Applications range from proofs of the Seifert–van Kampen theorem in contexts discussed at Princeton University, Cambridge University, and Harvard University, to calculations in cohomology theories relevant to work at Institute for Advanced Study and Mathematical Sciences Research Institute. It is used in classification problems connected to vector bundles and K-theory pursued at University of Chicago, Stanford University, and Columbia University, and in linking topological invariants that appear in studies by researchers affiliated with Max Planck Institute, CNRS, Sorbonne University, and University of Bonn. The sequence also underpins spectral sequence arguments found in research linked to IHÉS, Institut des Hautes Études Scientifiques, Princeton, and Rutgers University.

Variants include versions for cohomology, reduced homology, relative homology, and Mayer–Vietoris for Čech cohomology often taught at Cambridge University, University of Oxford, Harvard University, Yale University, and Columbia University. Generalizations appear in contexts of sheaf cohomology and derived categories developed at IHÉS, École Normale Supérieure, Institut des Hautes Études Scientifiques, University of Paris, and Princeton University.
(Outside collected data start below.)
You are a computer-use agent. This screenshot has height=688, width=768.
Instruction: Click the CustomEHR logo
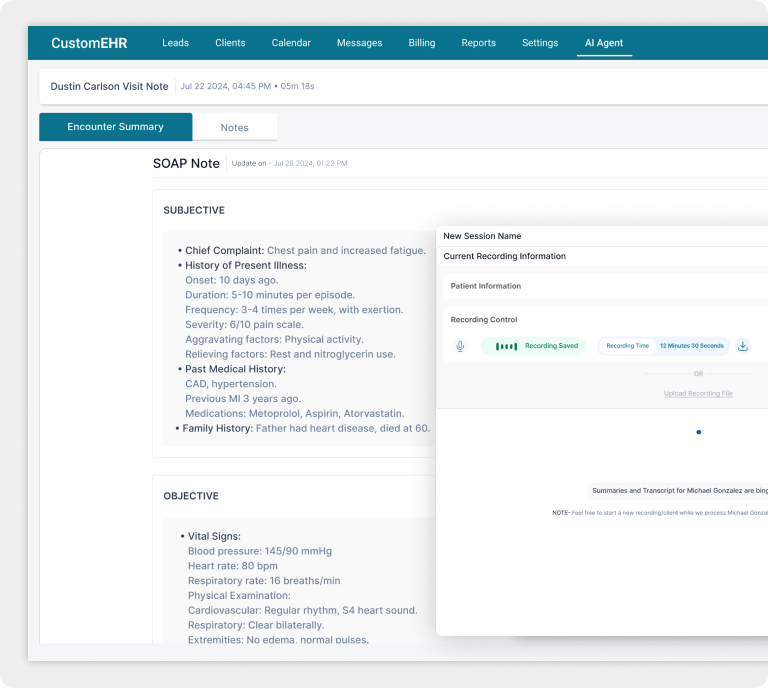pyautogui.click(x=89, y=43)
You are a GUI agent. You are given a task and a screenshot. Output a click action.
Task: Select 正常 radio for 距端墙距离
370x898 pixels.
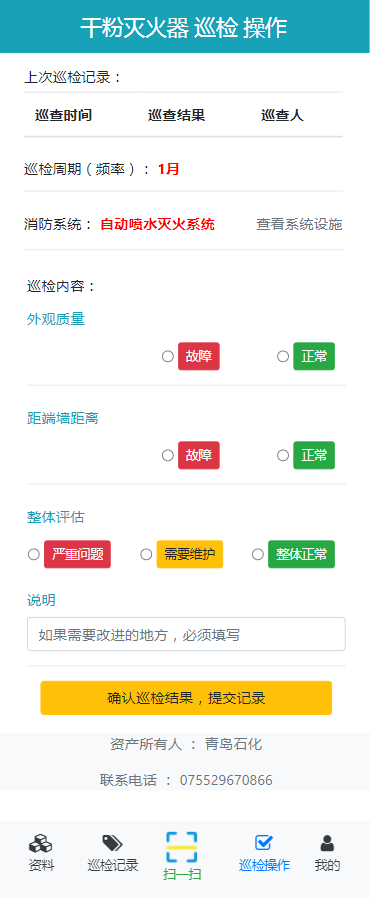pyautogui.click(x=283, y=455)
Higher-categorical and homotopical analogues are studied in programs at Massachusetts Institute of Technology, Stanford University, University of California, Berkeley, Caltech, and research centers such as Simons Foundation and Clay Mathematics Institute.
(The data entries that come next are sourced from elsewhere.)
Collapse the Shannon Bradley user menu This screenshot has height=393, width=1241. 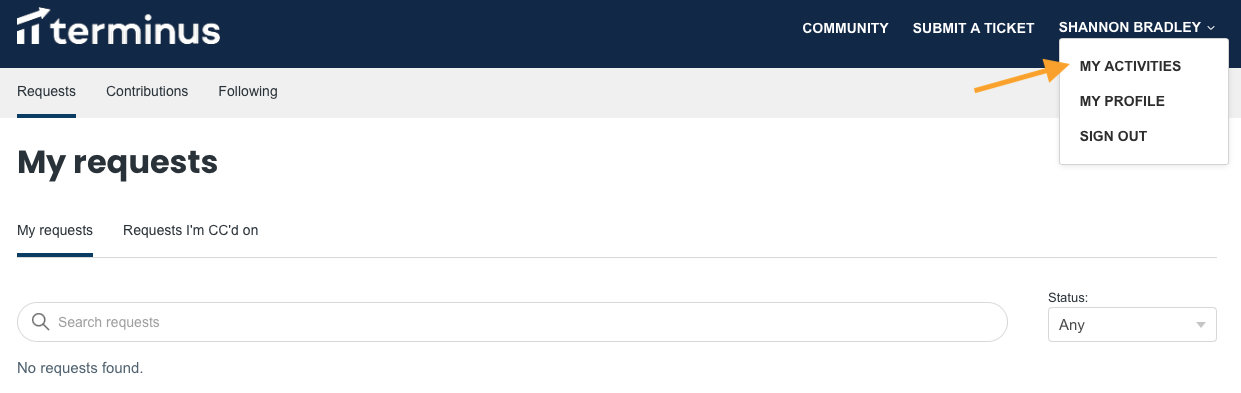tap(1137, 28)
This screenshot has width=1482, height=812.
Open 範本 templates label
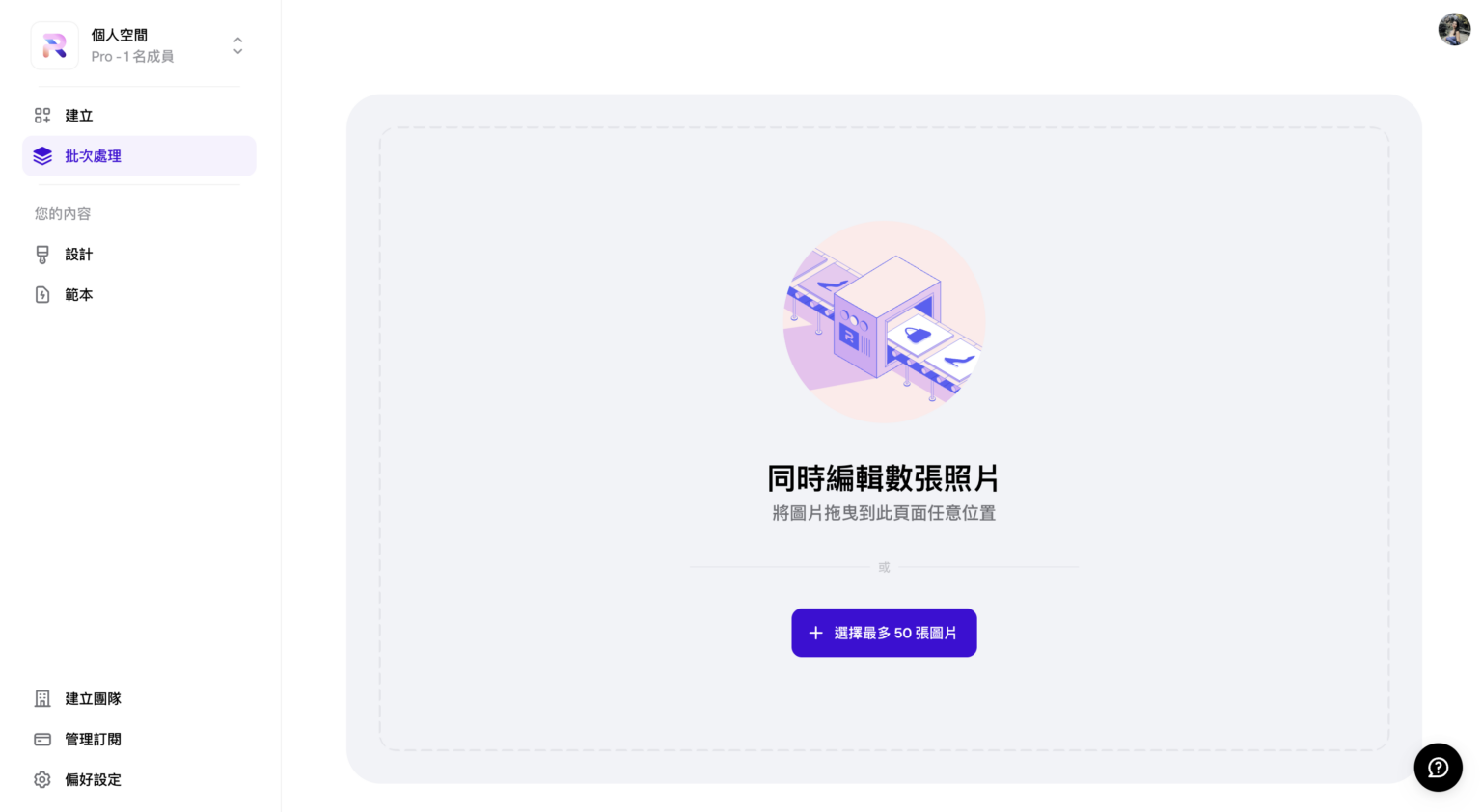[x=79, y=295]
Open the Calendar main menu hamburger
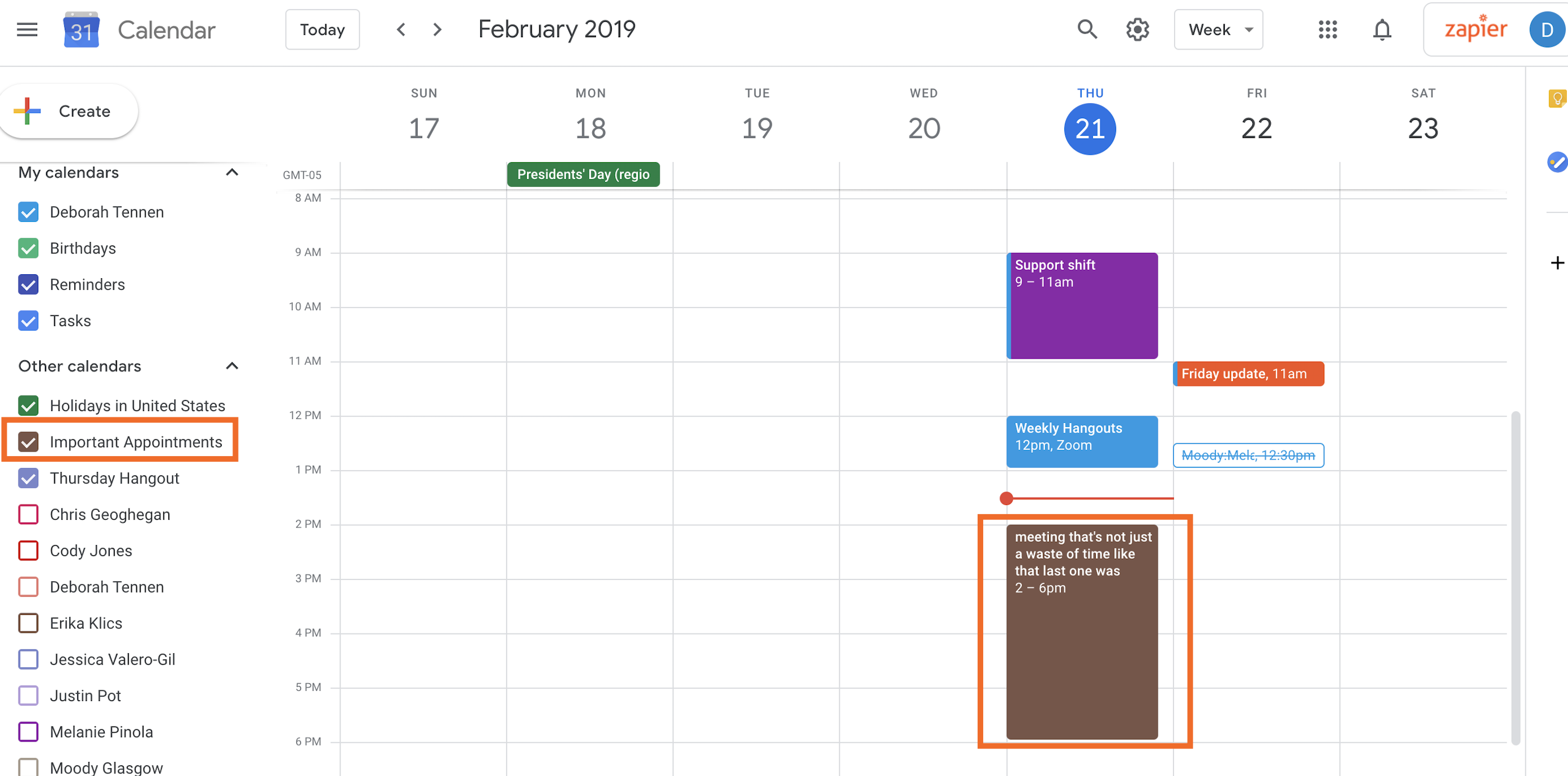This screenshot has width=1568, height=776. tap(27, 29)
Proofs proceed by constructing short exact sequences of chain complexes and invoking the snake lemma or long exact sequence in homology, methods rooted in homological algebra taught at University of Göttingen, École Normale Supérieure, Princeton University, Harvard University, and University of Chicago. Chain-homotopy arguments and excision principles used in rigorous proofs appear in expositions associated with Cambridge University Press, Springer-Verlag, American Mathematical Society, and graduate courses at Stanford University and Massachusetts Institute of Technology. The exactness at each position in the long sequence is verified using boundary maps and connecting morphisms, techniques that pervade modern algebraic topology research at Institute for Advanced Study, Max Planck Institute, Clay Mathematics Institute, and Fields Institute.